In the wake of the latest wave of police killings, people across the United States have chosen to take a bold stance against systematic injustice and mistreatment of Black people. People are demanding; not asking.
The last few weeks have seen:
- Officials in Minnesota ban the use of chokeholds by police and require that officers must intervene and report any use of unauthorized force;
- Congressional Democrats unveil legislation targeting misconduct and racial discrimination by police; and
- Many companies beginning to realize how important the Black dollar is, and they’re creating content in support of the Black Lives Matter movement.

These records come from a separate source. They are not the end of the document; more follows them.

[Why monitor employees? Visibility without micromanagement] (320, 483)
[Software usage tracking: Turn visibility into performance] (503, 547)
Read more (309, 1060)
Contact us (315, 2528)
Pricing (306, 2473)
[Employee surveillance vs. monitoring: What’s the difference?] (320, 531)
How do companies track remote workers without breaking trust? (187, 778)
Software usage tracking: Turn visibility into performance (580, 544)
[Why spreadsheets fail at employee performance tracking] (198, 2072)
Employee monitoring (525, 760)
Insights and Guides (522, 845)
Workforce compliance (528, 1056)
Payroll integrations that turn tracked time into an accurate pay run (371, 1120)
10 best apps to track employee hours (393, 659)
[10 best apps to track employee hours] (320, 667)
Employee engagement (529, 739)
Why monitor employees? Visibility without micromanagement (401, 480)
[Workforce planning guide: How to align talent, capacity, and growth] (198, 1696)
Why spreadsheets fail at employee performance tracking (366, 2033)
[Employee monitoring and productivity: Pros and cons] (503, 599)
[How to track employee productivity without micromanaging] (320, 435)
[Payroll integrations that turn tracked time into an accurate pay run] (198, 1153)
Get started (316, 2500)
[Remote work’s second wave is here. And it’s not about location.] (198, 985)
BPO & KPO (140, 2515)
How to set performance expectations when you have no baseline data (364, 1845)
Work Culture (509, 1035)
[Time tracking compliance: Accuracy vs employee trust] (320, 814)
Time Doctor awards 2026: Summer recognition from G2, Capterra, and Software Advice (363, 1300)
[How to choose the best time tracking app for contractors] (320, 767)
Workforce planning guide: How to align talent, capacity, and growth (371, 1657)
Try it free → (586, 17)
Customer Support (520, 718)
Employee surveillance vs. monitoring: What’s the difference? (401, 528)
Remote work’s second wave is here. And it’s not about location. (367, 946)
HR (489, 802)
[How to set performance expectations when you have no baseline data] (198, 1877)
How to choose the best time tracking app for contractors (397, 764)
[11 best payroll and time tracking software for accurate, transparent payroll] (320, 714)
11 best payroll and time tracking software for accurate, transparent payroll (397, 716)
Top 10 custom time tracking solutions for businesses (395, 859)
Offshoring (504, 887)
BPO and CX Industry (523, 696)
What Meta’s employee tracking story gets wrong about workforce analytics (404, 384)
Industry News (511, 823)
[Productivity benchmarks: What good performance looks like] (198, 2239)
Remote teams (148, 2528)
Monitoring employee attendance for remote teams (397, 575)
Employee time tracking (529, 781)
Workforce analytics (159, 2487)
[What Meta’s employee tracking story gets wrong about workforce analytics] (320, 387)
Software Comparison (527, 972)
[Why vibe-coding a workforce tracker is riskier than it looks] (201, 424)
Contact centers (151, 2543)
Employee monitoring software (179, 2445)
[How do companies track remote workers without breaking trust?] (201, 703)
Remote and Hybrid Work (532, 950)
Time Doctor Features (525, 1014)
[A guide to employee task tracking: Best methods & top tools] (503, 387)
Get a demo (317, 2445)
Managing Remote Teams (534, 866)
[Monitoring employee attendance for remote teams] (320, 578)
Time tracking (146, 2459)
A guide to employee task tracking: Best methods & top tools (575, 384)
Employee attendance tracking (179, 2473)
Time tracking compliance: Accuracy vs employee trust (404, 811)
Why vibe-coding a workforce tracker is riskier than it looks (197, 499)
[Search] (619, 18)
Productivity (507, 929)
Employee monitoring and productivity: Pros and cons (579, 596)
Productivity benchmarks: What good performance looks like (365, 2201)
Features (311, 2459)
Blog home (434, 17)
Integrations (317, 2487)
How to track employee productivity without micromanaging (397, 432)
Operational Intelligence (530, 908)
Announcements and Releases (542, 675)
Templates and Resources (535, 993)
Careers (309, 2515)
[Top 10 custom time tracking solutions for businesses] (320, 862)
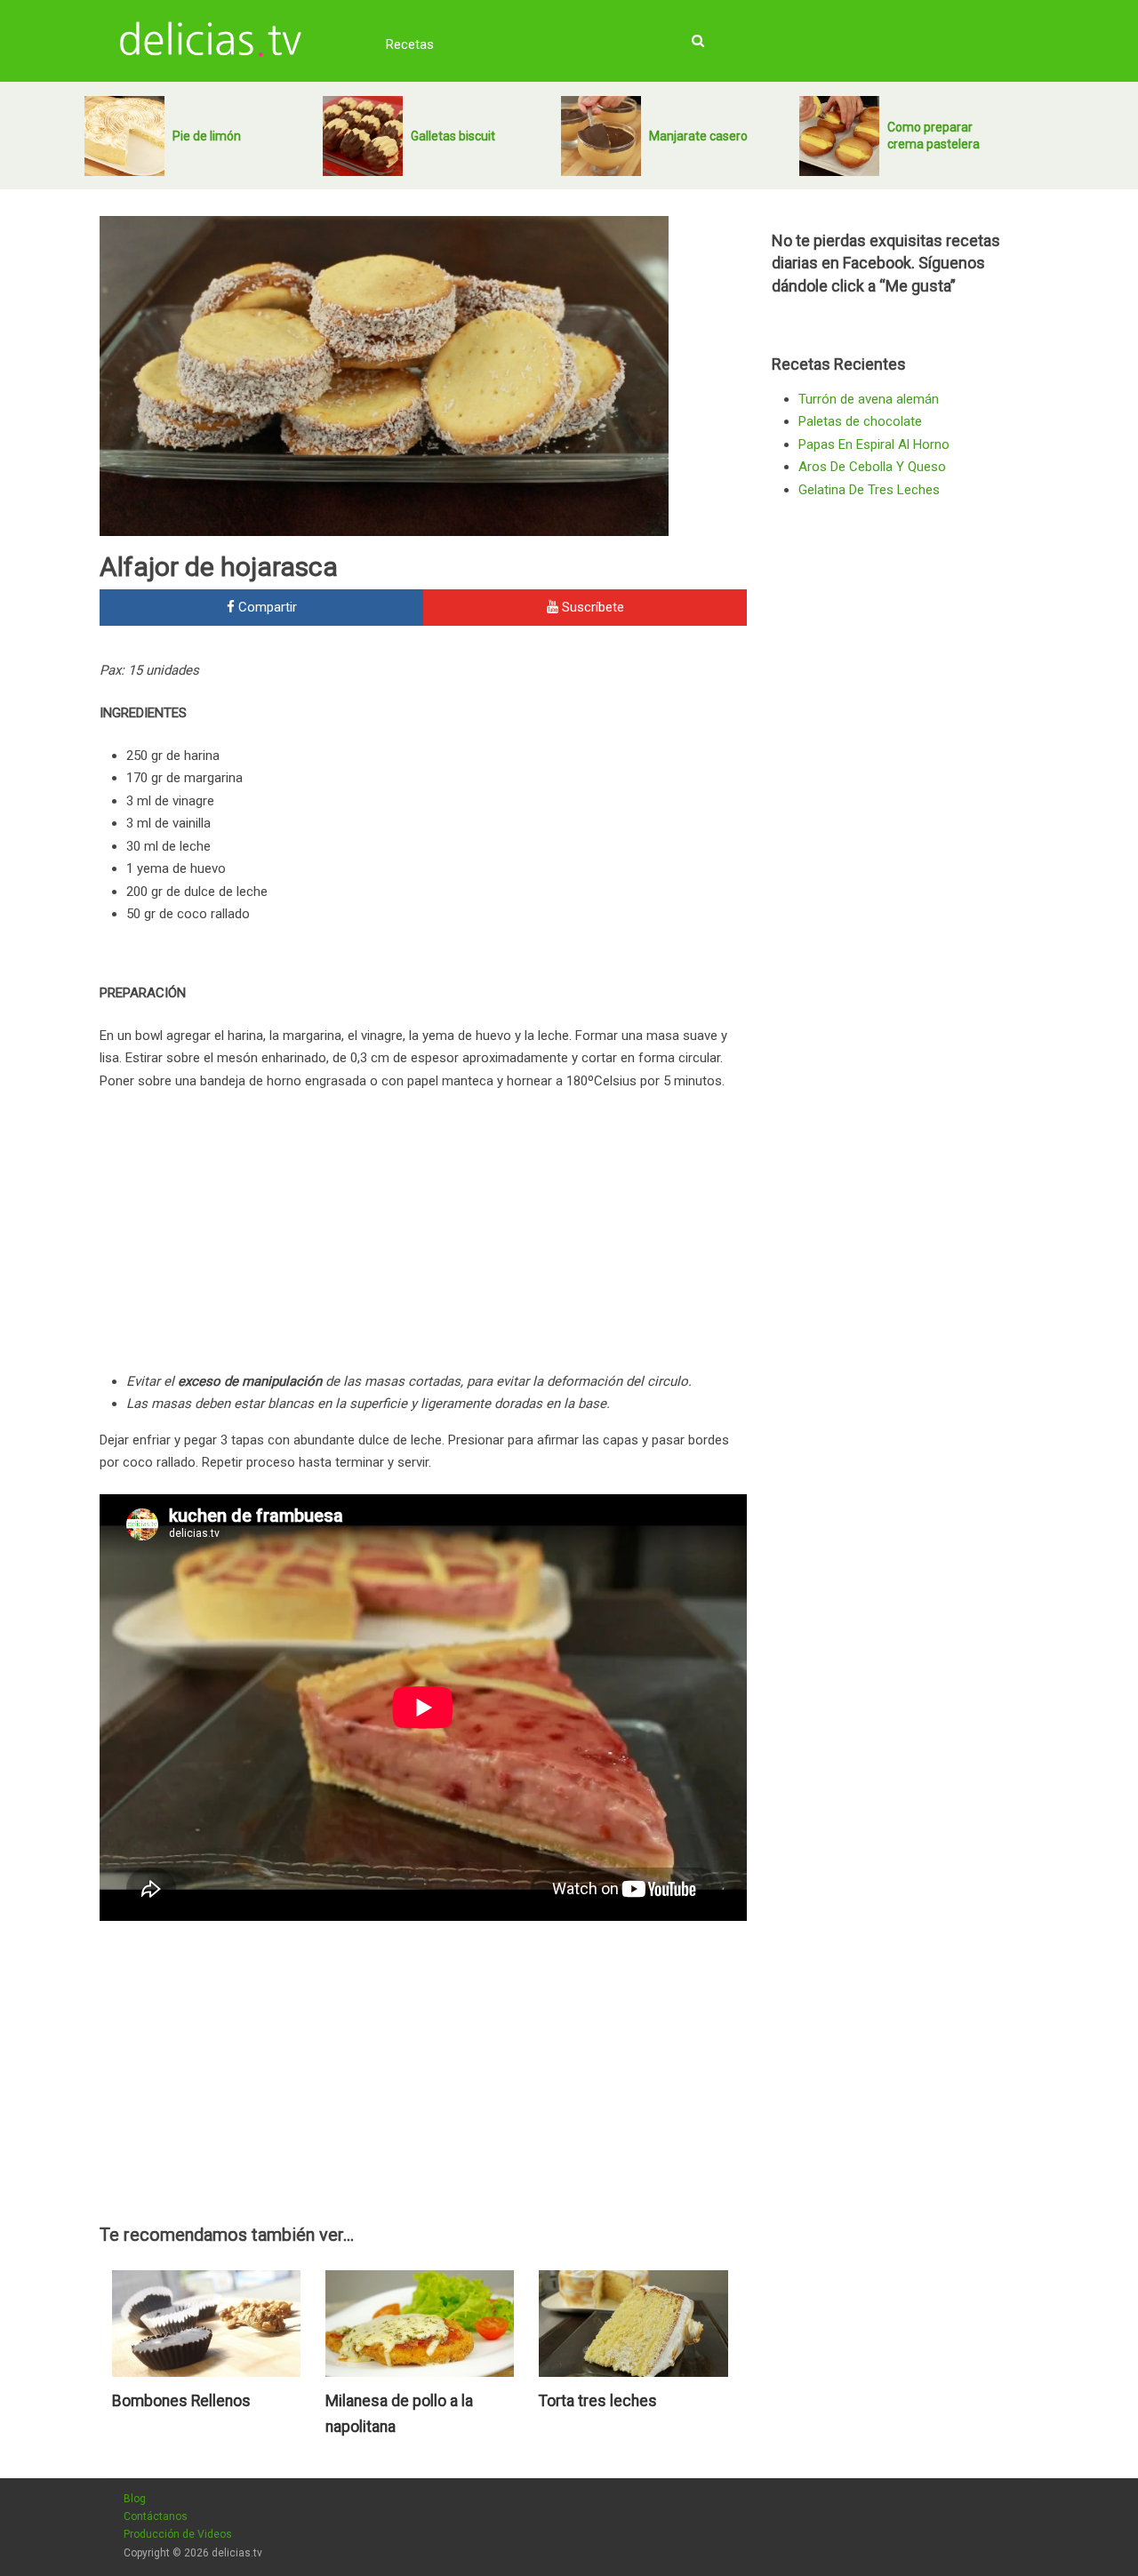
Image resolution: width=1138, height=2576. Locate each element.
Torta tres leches (598, 2401)
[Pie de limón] (124, 136)
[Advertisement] (597, 779)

Ways to acknowledge Juneteenth
Many people around the country celebrate the day with picnics, programs and various events. A few other ways we can all take support for Juneteenth a step further:
Attend a local event: If you’re in the Central Arkansas:
Arkansas Defense Attorneys March for Justice
Friday June 19, 2020
5:30 PM-7:30 PM
Mosaic Templars Cultural Center Virtual Event
Saturday June 20, 2020
5:00 PM-8:00 PM
Share the historical significance of Juneteenth with someone unaware: I was surprised to recently find out how many people had no knowledge of the importance of the date. We all have a circle of influence and if we take the time to educate those around us about it, it will be a ripple effect.
Encourage your legislators to pass legislation that is inclusive of Black communities: Many historical pieces of legislation created to benefit or build the American middle class were not inclusive of Black Americans (including the Social Security Act of 1935 and the original GI Bill). All bills introduced by our legislators should have a formal process of insuring that a racial equity component is included.
Legislators prioritize what’s important to their constituents. Organize and let them know what matters to you.
Support making Juneteenth a paid national holiday: Black people built this country for free. The least the country can do is give everyone a day off of work to celebrate Black people.
The voter mobilization nonprofit NextGen America is currently circulating an online petition calling on Congress to recognize Juneteenth as a national holiday.